What Salvador Perez’s contract extension means for the Royals lineup and their catching prospects
Written by CBS SPORTS ALL RIGHTS RESERVED on November 5, 2025


The Kansas City Royals are keeping their captain around another two years. The Royals have signed catcher Salvador Perez to a two-year contract extension through the 2027 season, the team announced Tuesday. The deal is worth $25 million and includes some deferrals, per MLB.com. The extension replaces Perez’s $13.5 million club option for 2026.
“Salvy is a Royals legend and one of the most important players this franchise has ever had,” GM J.J. Picollo said in a statement. “We had the option for next year, but everyone knew we wanted to make sure his legacy with us continued longer than that. We appreciate Salvy’s commitment to the Royals, and we’re just as excited as our fans.”
Now 35, had another productive season in 2025, slashing .236/.284/.446 with 30 home runs in 641 plate appearances. The on-base percentage is an eyesore, though Perez has never been a big on-base player, and the overall production is very good for someone who spends most of his time behind the plate. His catcher defense is passable more than an asset at this point.
--------------------------------------------------
→ Problems to work on
[A] Do these statements agree with the Perez extension article? Answer yes or no for each, quoting the words that decide it. (i) Perez's new deal runs through the 2027 season. (ii) The extension is worth $13.5 million. (iii) Perez hit 30 home runs in 641 plate appearances in 2025.
[B] Carry the Perez extension article on from its last sentence.

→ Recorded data
--------------------------------------------------
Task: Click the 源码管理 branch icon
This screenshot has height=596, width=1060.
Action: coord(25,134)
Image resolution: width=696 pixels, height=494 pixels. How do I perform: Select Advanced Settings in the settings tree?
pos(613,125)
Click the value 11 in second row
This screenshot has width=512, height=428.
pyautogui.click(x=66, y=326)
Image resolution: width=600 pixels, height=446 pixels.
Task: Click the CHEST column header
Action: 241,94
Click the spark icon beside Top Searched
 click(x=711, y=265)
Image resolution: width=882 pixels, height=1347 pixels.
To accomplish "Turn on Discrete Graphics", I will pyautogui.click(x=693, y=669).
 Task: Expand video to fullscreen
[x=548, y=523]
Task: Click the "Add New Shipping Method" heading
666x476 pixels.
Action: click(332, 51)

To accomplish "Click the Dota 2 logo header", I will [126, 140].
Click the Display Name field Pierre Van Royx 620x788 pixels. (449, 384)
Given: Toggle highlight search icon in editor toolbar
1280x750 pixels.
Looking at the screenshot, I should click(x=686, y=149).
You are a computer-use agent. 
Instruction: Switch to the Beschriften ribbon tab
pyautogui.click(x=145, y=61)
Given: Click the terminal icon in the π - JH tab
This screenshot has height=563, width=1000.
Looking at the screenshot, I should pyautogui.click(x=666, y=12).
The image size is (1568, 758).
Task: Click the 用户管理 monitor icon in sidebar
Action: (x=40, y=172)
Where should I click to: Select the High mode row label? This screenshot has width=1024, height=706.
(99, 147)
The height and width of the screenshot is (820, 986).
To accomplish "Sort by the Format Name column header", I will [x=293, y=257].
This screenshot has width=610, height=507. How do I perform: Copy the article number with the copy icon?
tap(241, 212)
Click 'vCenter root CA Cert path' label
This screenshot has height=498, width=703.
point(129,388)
--------------------------------------------------
→ Task-by-task answers
[A]
(i) Yes: "a two-year contract extension through the 2027 season"
(ii) No: "The deal is worth $25 million and includes some deferrals"
(iii) Yes: "with 30 home runs in 641 plate appearances"

[B]
Perez should pass Hall of Famer George Brett for the most home runs in Royals history sometime in 2026. He has 303 and Brett retired with 317. No other Royal has hit even 200 homers. Also, Perez could become only the third player in team history to appear in 2,000 games. He’s at 1,707 games. Only Brett (2,707) and Frank White (2,324) on the franchise leaderboard.
The two-year extension ensures the Royals will keep Perez alongside Bobby Witt Jr., All-Star third baseman Maikel Garcia, and ace Cole Ragans through 2027, which will be prime contention years for a Kansas City team that went to the postseason in 2024. The AL Central is winnable and it would more difficult to win the division without Perez than with him.
That all said, Perez’s new contract does great some questions about his future defensive home, and also the team’s bevy of catcher prospects. Here are a few things Kansas City must now sort out with Perez locked up through 2027.
Where will Perez play?
Since 2000, only seven players have caught 170 games during their age 36-37 seasons, and only one has done it since 2009: A.J. Pierzynski (195 games from 2013-14). Even with the one-knee catching stance reducing wear and tear, catcher is usually a young player’s position. It is no surprise then that the Royals have cut back on Perez’s catching workload the last few years.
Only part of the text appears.